感動体験を創造しマネジメントする、DNPのデジタルマーケティング支援
林氏は次に、DNPのデジタルマーケティング事業が提供する次世代型のコミュニケーションについて語った。
同社では、以下3つを企業が抱えるデジタルマーケティングの課題としている。
これらの課題を解決するため、DNPが考えたコンセプトは「Emotional Experience 現実(リアル)とデジタルをつなぎ、感動体験を創造する」ことだという。
「体験とは、満足と不満足の連続です。たとえばレストランへ行ったときのことを考えてみましょう。良い接客を受けたり、何かしらの理由でクーポンが使えなかったりと様々な出来事を体験します。そして、それが自分の期待値を超えると満足し、下回ると不満足に思います。
このような体験の中にある細かいボトルネックやペインポイントを探りながら、顧客満足度が低い点は改善し、高いところはさらに向上させていく。
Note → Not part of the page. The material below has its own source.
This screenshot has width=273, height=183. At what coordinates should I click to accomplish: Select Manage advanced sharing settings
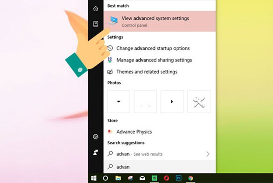(x=154, y=60)
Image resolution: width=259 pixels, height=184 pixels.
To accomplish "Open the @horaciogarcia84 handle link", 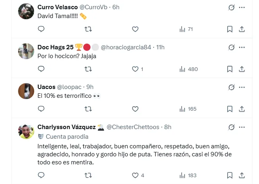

弊社はこの視点のもと感動体験を創造し、マネジメントしていきます」(林氏)
生活者のデータを分析し、適切なコミュニケーションを実行する「diip」
顧客の感動体験を創造し、マネジメントする。この実現のため、DNPが開発・提供しているソリューションが「diip(data integrated information platform)」だ。
diipは、DMP(データ・マネジメント・プラットフォーム)とMA(マーケティング・オートメーション)の要素を持ち合わせたデジタルマーケティングプラットフォーム。様々な業界で利用できる豊富な分析テンプレートを用意し、担当者の変更や経験値の違いにも対応できる使いやすさが特徴だ。またdiipの研究開発企業は日本国内にあるため、改善やサポートも柔軟だ。
林氏は同ソリューションのストロングポイントに関して「生活者との接点で得られる多様なデータを分析し、一人ひとりの体験にあったタイミングでコミュニケーションを提供できることだ」と語った。
顧客のセグメントを購入実績から購買商品の傾向へシフトさせ、購入コンバージョンがアップ
同サービスの説明をしたところで林氏は、diipの事例をいくつか紹介した。最初に挙げたのは、同ソリューションのMA機能を活用した「honto」の事例だ。hontoは、トゥ・ディファクトが運営するハイブリッド型総合書店。丸善・ジュンク堂書店・文教堂などの書店利用と、電子書籍と書籍の通販が可能なWebサイトを連携したサービスを提供している。現在400万人の会員を持つ。
「従来のMAは、顧客のロイヤルティに応じてセグメントを行います。hontoでも、購買実績に基づいた顧客セグメントに合わせてメールを配信していましたが、diipの導入後は、セグメントを購買行動のタイミングに変更しました。購入する前、購入を検討中など会員の行動にそってシナリオを設定し、ターゲティングメールを配信したのです。結果、メールの開封率が2倍近くになり、コンバージョン数も増えました」(林氏)
まさに、「選ぶ」「買う」という行動にともなう感情を意識した施策となっている。